» **THE TASK**:
Nothing in the records may be altered; repeat them exactly.

» **DATA SUPPLIED**:
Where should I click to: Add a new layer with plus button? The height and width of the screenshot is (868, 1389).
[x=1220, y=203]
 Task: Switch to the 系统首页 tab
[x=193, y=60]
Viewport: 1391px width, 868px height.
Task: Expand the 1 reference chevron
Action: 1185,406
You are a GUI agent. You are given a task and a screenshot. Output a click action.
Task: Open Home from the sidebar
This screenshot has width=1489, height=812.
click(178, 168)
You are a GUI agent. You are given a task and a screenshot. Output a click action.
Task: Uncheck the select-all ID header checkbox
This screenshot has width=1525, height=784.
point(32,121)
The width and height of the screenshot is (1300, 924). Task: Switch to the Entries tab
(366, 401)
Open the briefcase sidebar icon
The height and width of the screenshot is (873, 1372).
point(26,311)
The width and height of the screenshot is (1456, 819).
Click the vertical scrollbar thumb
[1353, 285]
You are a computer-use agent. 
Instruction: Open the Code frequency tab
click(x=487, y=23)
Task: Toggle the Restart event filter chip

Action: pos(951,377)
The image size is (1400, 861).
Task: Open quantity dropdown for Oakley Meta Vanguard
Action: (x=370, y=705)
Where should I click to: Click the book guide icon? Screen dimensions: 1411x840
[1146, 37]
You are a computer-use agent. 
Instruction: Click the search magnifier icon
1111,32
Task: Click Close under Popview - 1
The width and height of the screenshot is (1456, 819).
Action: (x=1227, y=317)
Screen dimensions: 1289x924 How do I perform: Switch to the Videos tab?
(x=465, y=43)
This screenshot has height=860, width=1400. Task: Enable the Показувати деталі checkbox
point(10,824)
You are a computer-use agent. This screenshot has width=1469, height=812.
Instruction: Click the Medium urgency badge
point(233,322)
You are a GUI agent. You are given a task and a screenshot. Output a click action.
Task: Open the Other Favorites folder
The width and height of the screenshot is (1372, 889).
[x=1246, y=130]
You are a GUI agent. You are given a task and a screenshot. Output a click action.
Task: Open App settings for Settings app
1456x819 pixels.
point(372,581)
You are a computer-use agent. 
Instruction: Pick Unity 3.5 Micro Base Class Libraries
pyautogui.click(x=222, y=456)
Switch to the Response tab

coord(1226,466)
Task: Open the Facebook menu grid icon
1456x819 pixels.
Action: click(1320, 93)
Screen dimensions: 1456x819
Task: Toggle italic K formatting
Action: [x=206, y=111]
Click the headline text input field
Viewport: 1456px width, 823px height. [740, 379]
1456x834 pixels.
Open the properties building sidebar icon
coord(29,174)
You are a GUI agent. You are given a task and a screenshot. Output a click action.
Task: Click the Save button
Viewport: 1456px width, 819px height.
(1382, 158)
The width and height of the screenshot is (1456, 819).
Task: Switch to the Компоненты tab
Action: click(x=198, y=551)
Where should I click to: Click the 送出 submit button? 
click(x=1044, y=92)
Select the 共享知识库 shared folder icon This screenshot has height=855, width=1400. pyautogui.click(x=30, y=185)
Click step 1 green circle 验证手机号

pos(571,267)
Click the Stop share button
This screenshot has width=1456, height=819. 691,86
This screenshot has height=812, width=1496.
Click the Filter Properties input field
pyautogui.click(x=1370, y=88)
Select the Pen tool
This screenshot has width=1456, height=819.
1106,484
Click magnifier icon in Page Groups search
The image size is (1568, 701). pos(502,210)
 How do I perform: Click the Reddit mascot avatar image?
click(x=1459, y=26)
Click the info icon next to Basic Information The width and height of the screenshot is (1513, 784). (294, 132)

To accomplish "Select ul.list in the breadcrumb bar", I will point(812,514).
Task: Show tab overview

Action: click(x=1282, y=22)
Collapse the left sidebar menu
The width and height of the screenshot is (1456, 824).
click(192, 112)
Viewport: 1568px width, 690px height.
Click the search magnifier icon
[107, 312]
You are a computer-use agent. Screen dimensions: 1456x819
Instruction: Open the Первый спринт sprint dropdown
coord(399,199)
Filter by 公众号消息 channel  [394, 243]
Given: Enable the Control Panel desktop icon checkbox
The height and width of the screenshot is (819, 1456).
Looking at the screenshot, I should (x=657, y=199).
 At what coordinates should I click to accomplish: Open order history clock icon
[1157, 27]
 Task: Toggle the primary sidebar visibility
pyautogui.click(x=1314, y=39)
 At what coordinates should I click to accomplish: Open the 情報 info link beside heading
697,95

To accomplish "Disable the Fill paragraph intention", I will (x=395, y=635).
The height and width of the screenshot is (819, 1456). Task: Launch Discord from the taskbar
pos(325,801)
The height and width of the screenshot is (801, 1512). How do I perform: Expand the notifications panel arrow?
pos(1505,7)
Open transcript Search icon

» **OUTPUT BELOW**:
Where should I click to: Add a new layer with plus button? The height and width of the screenshot is (868, 1389).
[x=1220, y=203]
 Task: Switch to the 系统首页 tab
[x=193, y=60]
Viewport: 1391px width, 868px height.
Task: Expand the 1 reference chevron
Action: 1185,406
You are a GUI agent. You are given a task and a screenshot. Output a click action.
Task: Open Home from the sidebar
This screenshot has width=1489, height=812.
click(178, 168)
You are a GUI agent. You are given a task and a screenshot. Output a click action.
Task: Uncheck the select-all ID header checkbox
This screenshot has width=1525, height=784.
point(32,121)
The width and height of the screenshot is (1300, 924). Task: Switch to the Entries tab
(366, 401)
Open the briefcase sidebar icon
The height and width of the screenshot is (873, 1372).
point(26,311)
The width and height of the screenshot is (1456, 819).
Click the vertical scrollbar thumb
[1353, 285]
You are a computer-use agent. 
Instruction: Open the Code frequency tab
click(x=487, y=23)
Task: Toggle the Restart event filter chip

Action: pos(951,377)
The image size is (1400, 861).
Task: Open quantity dropdown for Oakley Meta Vanguard
Action: (x=370, y=705)
Where should I click to: Click the book guide icon? Screen dimensions: 1411x840
[1146, 37]
You are a computer-use agent. 
Instruction: Click the search magnifier icon
1111,32
Task: Click Close under Popview - 1
The width and height of the screenshot is (1456, 819).
Action: (x=1227, y=317)
Screen dimensions: 1289x924 How do I perform: Switch to the Videos tab?
(x=465, y=43)
This screenshot has height=860, width=1400. Task: Enable the Показувати деталі checkbox
point(10,824)
You are a computer-use agent. This screenshot has width=1469, height=812.
Instruction: Click the Medium urgency badge
point(233,322)
You are a GUI agent. You are given a task and a screenshot. Output a click action.
Task: Open the Other Favorites folder
The width and height of the screenshot is (1372, 889).
[x=1246, y=130]
You are a GUI agent. You are given a task and a screenshot. Output a click action.
Task: Open App settings for Settings app
1456x819 pixels.
point(372,581)
You are a computer-use agent. 
Instruction: Pick Unity 3.5 Micro Base Class Libraries
pyautogui.click(x=222, y=456)
Switch to the Response tab

coord(1226,466)
Task: Open the Facebook menu grid icon
1456x819 pixels.
Action: click(1320, 93)
Screen dimensions: 1456x819
Task: Toggle italic K formatting
Action: [x=206, y=111]
Click the headline text input field
Viewport: 1456px width, 823px height. [740, 379]
1456x834 pixels.
Open the properties building sidebar icon
coord(29,174)
You are a GUI agent. You are given a task and a screenshot. Output a click action.
Task: Click the Save button
Viewport: 1456px width, 819px height.
(1382, 158)
The width and height of the screenshot is (1456, 819).
Task: Switch to the Компоненты tab
Action: click(x=198, y=551)
Where should I click to: Click the 送出 submit button? 
click(x=1044, y=92)
Select the 共享知识库 shared folder icon This screenshot has height=855, width=1400. pyautogui.click(x=30, y=185)
Click step 1 green circle 验证手机号

pos(571,267)
Click the Stop share button
This screenshot has width=1456, height=819. 691,86
This screenshot has height=812, width=1496.
Click the Filter Properties input field
pyautogui.click(x=1370, y=88)
Select the Pen tool
This screenshot has width=1456, height=819.
1106,484
Click magnifier icon in Page Groups search
The image size is (1568, 701). pos(502,210)
 How do I perform: Click the Reddit mascot avatar image?
click(x=1459, y=26)
Click the info icon next to Basic Information The width and height of the screenshot is (1513, 784). (294, 132)

To accomplish "Select ul.list in the breadcrumb bar", I will point(812,514).
Task: Show tab overview

Action: click(x=1282, y=22)
Collapse the left sidebar menu
The width and height of the screenshot is (1456, 824).
click(192, 112)
Viewport: 1568px width, 690px height.
Click the search magnifier icon
[107, 312]
You are a computer-use agent. Screen dimensions: 1456x819
Instruction: Open the Первый спринт sprint dropdown
coord(399,199)
Filter by 公众号消息 channel  [394, 243]
Given: Enable the Control Panel desktop icon checkbox
The height and width of the screenshot is (819, 1456).
Looking at the screenshot, I should (x=657, y=199).
 At what coordinates should I click to accomplish: Open order history clock icon
[1157, 27]
 Task: Toggle the primary sidebar visibility
pyautogui.click(x=1314, y=39)
 At what coordinates should I click to accomplish: Open the 情報 info link beside heading
697,95

To accomplish "Disable the Fill paragraph intention", I will (x=395, y=635).
The height and width of the screenshot is (819, 1456). Task: Launch Discord from the taskbar
pos(325,801)
The height and width of the screenshot is (801, 1512). How do I perform: Expand the notifications panel arrow?
pos(1505,7)
Open transcript Search icon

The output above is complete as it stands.